▸ Set problem
Find each line in the records below that contains the string "height", and copy those lines in full.

Word and element pointing records:
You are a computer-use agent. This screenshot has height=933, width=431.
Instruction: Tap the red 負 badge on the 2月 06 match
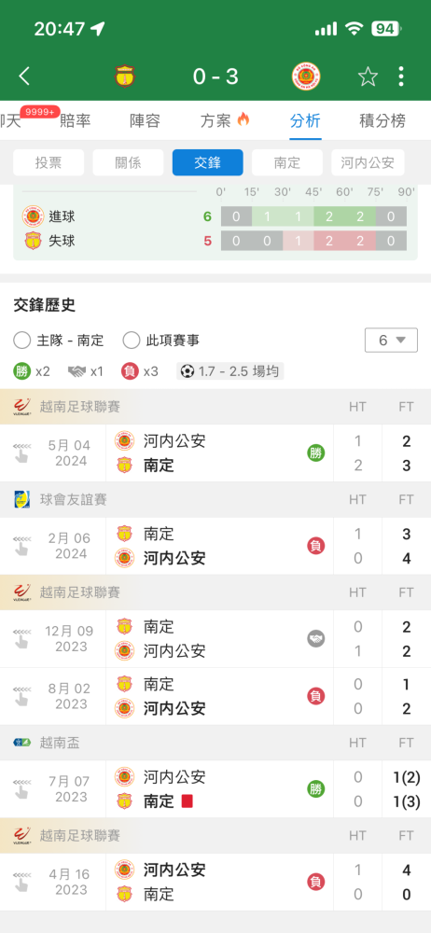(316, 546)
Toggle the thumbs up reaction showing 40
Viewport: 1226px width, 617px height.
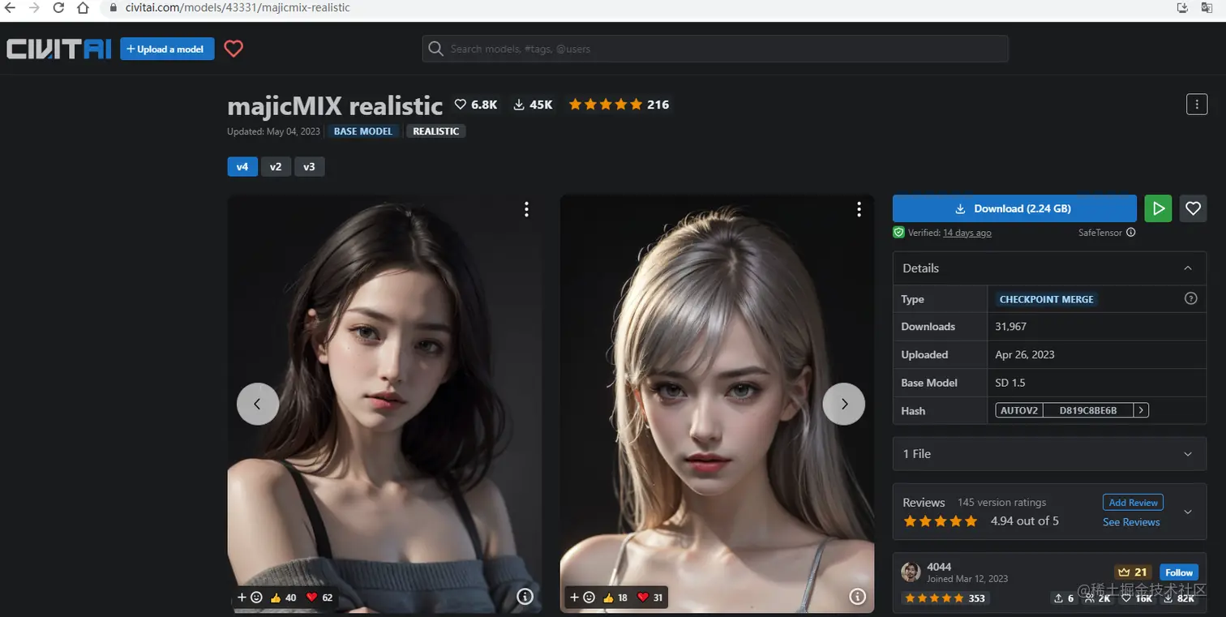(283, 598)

▸ The result
You are a computer-use agent. This screenshot has height=933, width=431.
Viewport: 1226px width, 617px height.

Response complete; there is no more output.